I decided long ago that I don’t want to hire anyone who has never written a monitoring test. I don’t care how simple or complicated the test was, but I want to make sure they’ve done it. Throughout my career, I’ve come across so many specialized pieces of code or infrastructure, that I take it for granted sooner or later your going to need to do this. I find that the people who care about uptime do it earlier in their career. Its good to follow up with several more questions about their specific implementation, and then ask if they had any unexpected issues with the test.
2. How would you remove files from a directory when ‘rm *’ tells you there are too many files?
Back in the 1990’s when Solaris shipped with a version of Sendmail that was an open-relay, it wasn’t unusual for me to have to wipe a mail queue directory for a customer. If someone had been really aggressive sending mail to it, it wasn’t too unusual to be confronted with the message that the * expansion was too long to pass to rm. I can think of a few ways to do this:
- for i in `ls /dir/`; do rm $i ; done
- find /dir/ -exec rm {} \;
- rm -rf /dir; mkdir /dir
And I’m sure there are plenty more.

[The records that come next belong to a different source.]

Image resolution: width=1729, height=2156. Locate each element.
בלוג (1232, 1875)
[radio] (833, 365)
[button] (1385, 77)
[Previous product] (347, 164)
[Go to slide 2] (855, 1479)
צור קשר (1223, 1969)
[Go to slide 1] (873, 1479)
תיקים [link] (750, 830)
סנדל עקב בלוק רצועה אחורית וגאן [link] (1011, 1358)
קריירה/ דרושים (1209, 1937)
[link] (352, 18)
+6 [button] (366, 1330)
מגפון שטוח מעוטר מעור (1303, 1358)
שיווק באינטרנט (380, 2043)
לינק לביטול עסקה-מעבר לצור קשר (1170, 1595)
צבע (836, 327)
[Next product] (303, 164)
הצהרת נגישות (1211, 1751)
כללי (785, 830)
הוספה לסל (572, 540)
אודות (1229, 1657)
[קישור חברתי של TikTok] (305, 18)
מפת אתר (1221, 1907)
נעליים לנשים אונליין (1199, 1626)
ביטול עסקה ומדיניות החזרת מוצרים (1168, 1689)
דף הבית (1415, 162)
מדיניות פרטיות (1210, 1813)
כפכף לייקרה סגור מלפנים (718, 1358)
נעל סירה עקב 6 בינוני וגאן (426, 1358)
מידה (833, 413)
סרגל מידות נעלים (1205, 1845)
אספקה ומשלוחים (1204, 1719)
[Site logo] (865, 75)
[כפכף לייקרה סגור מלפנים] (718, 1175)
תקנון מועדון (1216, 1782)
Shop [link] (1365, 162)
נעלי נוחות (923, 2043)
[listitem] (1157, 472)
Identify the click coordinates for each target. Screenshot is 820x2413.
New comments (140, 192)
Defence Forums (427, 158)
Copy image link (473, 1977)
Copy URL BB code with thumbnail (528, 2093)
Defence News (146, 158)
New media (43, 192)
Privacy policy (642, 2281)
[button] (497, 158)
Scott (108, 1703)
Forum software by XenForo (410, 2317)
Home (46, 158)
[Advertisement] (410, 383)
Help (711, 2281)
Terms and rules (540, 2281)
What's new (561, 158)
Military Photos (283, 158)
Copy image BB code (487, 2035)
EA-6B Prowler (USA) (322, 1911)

After I get the answer I like to cover if they think there is any issue with the method they’ve chosen.
I like this question since it show a candidates understanding of how the command-line works, and if they can think around some of its limitations.
3. How would you setup and automated installation of linux?
A good candidate should have done this, and they should imediately be talking about setting up FAI or Kickstart. I like to make sure they cover the base pieces of infrastructure, like DHCP, tftp, and PXE. Generally I will follow up, and ask when they think it makes sense to setup this type of automation, since it does require quite a bit of initial infrastructure.
4. How would you go about finding files on an installed system to add to configuration management?
This question is straight forward and quick, and I’m looking for two things from the candidate. First, I want them to tell me about using the package management system to locate modified config files, and second I want to hear them tell me about talking to the development team as to what was copied on the system.
This question tells me they’ve looked for changes on systems, and have a basic understanding of what the package management tools provide. But, that they know there is a human component, and it might be quicker to ask the dev team what they installed then building a tool to find it.
5. If I gave you a production system with a PHP application running through Apache, what things would you monitor?
I like using this question because it give you an idea of the thoroughness of the candidates thought process. The easy answer is the URL the application is running on, but I like to push candidates for more. I generally looking for a list like:
- The URL of the application
- The Port Apache is running on
- The Apache Processes
- PING
- SSH
- NTP
- Load Average / CPU utilization
- Memory Utilization
- Percentage of Apache Connections used
- Etc..
I’m looking for both the application specific and the basic probes. I cannot tell you how many times in my career, I’ve started a job and found out SSH wasn’t monitored. Since it wasn’t part of the application, people didn’t think it was needed.
This question tests the candidates attention to detail. Monitoring is an important part of any production environment, and I want candidates who state the obvious.
6. If I asked you to backup a servers local filesystem, how would you do it?
Backups are, unfortunately, the bread and butter of operations work. A candidate should really have some experience running a backup, and so they should know the basics. Unfortunately, this is a really open ended question. There are endless ways it can be done, and that makes it a little tough on both the candidate and interviewer. One example a candidate could choose would be to use the tar command, but they could also choose to use tar with an LVM snapshot, or they could use rsync to a remote server. Its really the follow up question that makes this worthwhile; what are the disadvantages of your method, and can you think of another way you might do this to address those issues? Again, since its the bread and butter of operations work, they should know the strengths and weakness of the scheme they select, and they should know at least one alternative.
This question checks to see if a candidate has performed typical operations work, but also if they have thought through the problems with it.